Now he owes his (admittedly shitty) career and life to Superman so it's not surprising that, upon becoming a small god, Joe decides to murder the fuck out of him and rule the world. That'll teach you to interfere with Darwinian processes, Supey. Since Joe debuted in World's Finest he also took up the proud tradition of "villains who develop an instant, tremendous hard-on for killing Batman for no other reason than his tendency to hang out with Superman." Using Saturn Girl's telepathy he learns their secret identities and proceeds to wage a campaign of terror against them using the most fearsome image he can conjure (a drawing from every kid's 2nd grade notebook) and a super-scary moniker: um, The Composite Superman. Tip: never pick a world-conquering supervillain name that needs explaining. Call yourself Killcrush or Omnipoto or Destroyator; get your point across efficiently. Spend less time talking, more time killcrushing.
Composite Superman sounds like a much better idea than it turns out being, and it doesn't sound all that great to begin with. Joe's motives seem murky and his logic either confounding or not present. Also every single story ends the same way: he absolutely dominates Superman and Batman, destroying their lives and chasing them to the ends of the earth, and then his powers magically vanish and he forgets ever trying to kill anybody. After the first time this happened one would thing the world's greatest detective would have suggested Superman do something about those statuettes, but no: Joe goes back to custodial duties and in a short amount of time an alien comes back and gives Joe his powers again. This alien would eventually go back in time and steal Joe's powers and blah blah blah.....the alien sucks, don't pay attention to him.
While Composite Superman was a great example of the Good Crazy of the Silver Age it definitely comes under the heading of "What the fuckity fuck were they thinking?" As far as that goes it comes down to a few things.
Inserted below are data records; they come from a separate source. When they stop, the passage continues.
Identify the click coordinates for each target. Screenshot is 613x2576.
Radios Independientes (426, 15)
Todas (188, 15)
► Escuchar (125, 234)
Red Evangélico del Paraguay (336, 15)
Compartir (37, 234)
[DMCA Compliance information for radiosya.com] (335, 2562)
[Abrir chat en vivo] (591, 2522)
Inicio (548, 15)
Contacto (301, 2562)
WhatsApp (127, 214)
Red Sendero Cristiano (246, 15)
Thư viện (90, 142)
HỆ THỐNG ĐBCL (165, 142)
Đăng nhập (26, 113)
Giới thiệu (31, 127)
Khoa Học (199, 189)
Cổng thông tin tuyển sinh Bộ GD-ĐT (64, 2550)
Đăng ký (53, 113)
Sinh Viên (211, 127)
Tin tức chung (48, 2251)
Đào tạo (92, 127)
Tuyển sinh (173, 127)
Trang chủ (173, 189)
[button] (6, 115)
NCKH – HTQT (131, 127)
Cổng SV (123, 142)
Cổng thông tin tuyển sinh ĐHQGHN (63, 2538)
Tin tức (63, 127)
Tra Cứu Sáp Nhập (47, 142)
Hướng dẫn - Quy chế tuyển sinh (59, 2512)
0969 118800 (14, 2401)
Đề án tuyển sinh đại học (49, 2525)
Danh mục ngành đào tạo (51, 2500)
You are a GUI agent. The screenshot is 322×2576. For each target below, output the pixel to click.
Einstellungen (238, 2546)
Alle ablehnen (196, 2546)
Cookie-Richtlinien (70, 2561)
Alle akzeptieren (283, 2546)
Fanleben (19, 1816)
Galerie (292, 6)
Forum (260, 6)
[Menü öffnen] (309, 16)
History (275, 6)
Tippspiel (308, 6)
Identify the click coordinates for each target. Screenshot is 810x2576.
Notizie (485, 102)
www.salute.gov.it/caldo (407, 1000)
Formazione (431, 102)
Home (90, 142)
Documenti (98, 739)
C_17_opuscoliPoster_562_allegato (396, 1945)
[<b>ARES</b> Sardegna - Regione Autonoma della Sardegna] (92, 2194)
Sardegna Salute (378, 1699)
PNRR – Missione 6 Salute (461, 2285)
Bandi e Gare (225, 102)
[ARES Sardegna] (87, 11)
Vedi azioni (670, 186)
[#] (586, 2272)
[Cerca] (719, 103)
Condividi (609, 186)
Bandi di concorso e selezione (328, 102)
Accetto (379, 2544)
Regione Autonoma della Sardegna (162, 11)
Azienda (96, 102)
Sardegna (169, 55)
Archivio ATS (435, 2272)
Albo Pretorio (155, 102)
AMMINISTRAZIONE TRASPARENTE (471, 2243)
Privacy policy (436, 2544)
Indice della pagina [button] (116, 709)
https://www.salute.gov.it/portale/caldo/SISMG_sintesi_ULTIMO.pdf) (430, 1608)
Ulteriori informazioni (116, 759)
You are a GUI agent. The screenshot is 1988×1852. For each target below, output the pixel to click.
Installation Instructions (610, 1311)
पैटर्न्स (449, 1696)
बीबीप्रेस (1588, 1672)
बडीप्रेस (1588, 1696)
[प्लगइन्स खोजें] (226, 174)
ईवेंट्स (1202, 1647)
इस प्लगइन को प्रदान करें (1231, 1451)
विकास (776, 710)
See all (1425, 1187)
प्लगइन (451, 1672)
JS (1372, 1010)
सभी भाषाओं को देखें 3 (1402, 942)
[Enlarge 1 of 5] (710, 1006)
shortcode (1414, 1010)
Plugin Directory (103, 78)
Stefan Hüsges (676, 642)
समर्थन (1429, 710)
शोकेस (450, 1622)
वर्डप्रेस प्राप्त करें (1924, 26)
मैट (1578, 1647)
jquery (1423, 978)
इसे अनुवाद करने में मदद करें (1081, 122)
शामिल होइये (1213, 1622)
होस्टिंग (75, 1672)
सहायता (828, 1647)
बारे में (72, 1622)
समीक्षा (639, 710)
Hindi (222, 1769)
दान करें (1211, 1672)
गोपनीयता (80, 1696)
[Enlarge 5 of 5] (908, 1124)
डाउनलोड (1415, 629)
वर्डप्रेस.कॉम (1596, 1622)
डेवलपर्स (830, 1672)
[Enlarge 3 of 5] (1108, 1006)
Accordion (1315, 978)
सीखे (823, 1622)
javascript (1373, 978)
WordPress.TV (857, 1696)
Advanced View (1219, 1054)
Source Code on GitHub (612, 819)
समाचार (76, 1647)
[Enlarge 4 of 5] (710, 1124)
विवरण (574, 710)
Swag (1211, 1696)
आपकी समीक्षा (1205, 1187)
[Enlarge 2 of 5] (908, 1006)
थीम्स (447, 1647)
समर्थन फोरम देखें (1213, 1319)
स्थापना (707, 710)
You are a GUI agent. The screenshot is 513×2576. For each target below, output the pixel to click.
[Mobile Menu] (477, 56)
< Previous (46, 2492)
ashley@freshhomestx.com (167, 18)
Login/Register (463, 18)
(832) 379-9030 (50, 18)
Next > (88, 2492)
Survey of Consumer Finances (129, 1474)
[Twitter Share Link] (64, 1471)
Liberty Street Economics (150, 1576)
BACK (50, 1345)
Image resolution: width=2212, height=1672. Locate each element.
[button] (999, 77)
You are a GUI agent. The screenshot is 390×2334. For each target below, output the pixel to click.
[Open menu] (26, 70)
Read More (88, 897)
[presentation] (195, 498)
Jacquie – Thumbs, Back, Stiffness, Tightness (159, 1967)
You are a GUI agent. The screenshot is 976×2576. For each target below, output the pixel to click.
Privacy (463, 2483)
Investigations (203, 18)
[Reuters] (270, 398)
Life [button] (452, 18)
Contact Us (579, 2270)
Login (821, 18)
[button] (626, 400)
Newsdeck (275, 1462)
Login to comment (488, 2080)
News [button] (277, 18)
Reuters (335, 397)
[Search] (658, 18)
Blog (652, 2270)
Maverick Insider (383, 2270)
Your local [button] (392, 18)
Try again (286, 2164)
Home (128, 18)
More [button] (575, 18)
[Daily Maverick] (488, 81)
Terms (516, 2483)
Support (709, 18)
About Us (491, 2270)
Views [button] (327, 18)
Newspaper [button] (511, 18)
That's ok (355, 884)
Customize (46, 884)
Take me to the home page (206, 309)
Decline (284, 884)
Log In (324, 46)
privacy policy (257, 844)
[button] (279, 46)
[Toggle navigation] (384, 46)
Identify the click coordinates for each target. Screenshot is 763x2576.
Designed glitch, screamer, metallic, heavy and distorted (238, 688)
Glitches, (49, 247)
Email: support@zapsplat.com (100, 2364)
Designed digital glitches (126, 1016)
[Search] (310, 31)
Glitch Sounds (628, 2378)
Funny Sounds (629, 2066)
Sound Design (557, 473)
The first, something that you'll see as a pattern in these columns, being that it's really hard to keep coming up with enemies to throw at Superman. This is why any random Superman story from the era is an alien coming to earth and turning Superman into a hamster...you run through credible threats quickly and after that it's about filling pages, so you turn to craziness. While it's hard to confirm in this instance this is also the era when Julie Schwartz would basically entreat his creators to design their stories attention grabbing covers that are crazier than a shithouse squirrel, rather than the other way around. It's hard to fault the logic of this particular reverse-engineering; the only way to make the Composite Superman more eye-catching is to give him seven titties. Nor is it particularly surprising that he kept coming back; in addition to being on the short list of credible threats as indicated above, this was also a time when the feeling was that the readers of these comics rotated out 100% every few years as kids got older, so why not just do essentially the exact same story two years later?